Où voir des libellules ?
Un site favorable pour les libellules doit rassembler les caractéristiques suivantes : c’est
- Une zone humide, de préférence eau douce : mares, rivières, canaux, tourbières acides, etc.
- Une eau « libre » sans lentilles d’eau ou d’algues envahissantes en surface ;
- Une végétation aquatique abondante : nombreuses plantes aquatiques qui poussent sur les berges ;
- Pas de pollution ;
- Une prairie naturelle à proximité est un plus et peut permettre aux adultes de chasser.
Libellules migratrices
Saviez-vous que certaines libellules entreprennent des vols migratoires comme les oiseaux ? Cela peut paraître étonnant et pourtant certaines espèces effectuent un vol de plusieurs heures dans une même direction les menant dans des localités imprévues. C’est le cas de l’Anax porte-selle Hemianax ephippiger vulgairement surnommé « globe-trotter » : cette libellule qui vit en zone équatoriale et tropicale d’Afrique a été exceptionnellement observée en France, en Angleterre et jusqu’en Islande. Des individus ont même été notés en montagne jusqu’à 4000 mètres d’altitude et à plus de 1000 mètres des côtes en mer !

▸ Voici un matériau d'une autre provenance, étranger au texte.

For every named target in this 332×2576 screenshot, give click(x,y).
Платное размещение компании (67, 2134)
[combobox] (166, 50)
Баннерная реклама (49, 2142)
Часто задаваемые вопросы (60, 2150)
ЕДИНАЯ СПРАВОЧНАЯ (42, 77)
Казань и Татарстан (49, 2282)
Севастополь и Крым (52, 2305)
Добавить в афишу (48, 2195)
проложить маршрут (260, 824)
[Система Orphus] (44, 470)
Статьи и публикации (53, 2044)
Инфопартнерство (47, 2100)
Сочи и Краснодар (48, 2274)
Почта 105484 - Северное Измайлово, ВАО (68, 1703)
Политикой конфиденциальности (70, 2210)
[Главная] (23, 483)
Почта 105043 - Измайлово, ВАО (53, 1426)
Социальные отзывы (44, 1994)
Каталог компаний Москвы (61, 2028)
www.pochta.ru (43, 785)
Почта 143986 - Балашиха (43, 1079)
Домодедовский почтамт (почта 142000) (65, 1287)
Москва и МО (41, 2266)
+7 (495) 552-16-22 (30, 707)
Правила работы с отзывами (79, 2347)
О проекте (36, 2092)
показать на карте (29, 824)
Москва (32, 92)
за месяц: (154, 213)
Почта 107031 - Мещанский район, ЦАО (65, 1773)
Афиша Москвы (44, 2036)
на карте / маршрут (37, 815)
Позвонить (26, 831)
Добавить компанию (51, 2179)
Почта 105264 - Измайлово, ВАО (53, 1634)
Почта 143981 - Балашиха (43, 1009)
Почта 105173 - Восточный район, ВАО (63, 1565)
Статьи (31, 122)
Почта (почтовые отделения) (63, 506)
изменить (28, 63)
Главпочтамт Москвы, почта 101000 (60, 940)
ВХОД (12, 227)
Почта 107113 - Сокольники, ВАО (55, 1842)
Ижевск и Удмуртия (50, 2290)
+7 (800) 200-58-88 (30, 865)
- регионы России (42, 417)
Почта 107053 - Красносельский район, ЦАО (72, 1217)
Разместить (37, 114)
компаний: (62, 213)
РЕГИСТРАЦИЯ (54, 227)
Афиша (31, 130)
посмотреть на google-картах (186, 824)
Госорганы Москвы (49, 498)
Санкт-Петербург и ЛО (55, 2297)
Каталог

Anax junius, espèce nord américaine, traverse exceptionnellement l’atlantique emporté par des vents d’ouest : 6 individus appartenant à cette dernière espèce ont été notés dans les Cornouailles (côte ouest Angleterre) au début septembre 1998, suite à une violente tempête atlantique.
Bibliographie
- Insectes de France et d'Europe occidentale - Michael Chinery - Edition Arthaud - 2002
- Libellules. Guide d’identification des libellules de France, d’Europe septentrionale et centrale., A. Wendler & J.H. Nüss, Edition SFO, Bois d’Arcy – 1994.
- Les libellules, la vie secrète des filles de l’air., G. Martin & E. Thévenon, Edition La Martinière, Paris – 1994.
- Guide des libellules d’Europe et d’Afrique du nord : l’identification et la biologie de toutes les espèces, J. d’Aguilar & J.L. Dommanget, Edition Delachaux & Niestlé – 1998.
- Guide Vigot de la vie dans les étangs, les ruisseaux et les mares, W. Engelhardt & Al., Edition Vigot – 1998.
- A guide to the Dragonflies of Great Britain, D. Powell, Edition Arlequin Press – 1999.
- Dragonflies on RSPB nature reserves, fiche d’information RSPB - 2000.
- Invertébrés d’eau douce : systématique, biologie, écologie, H. Tachet & Al., Edition. CNRS – 2000.
- Field guide to the Dragonflies and Damselflies of Great Britain and Ireland, S. Brooks & R. Lewington, Edition British Wildlife Publishing – 2002.
- A la rencontre des Libellules. Les cahiers techniques de la Gazette des Terriers. Fédération des clubs CPN – 2003.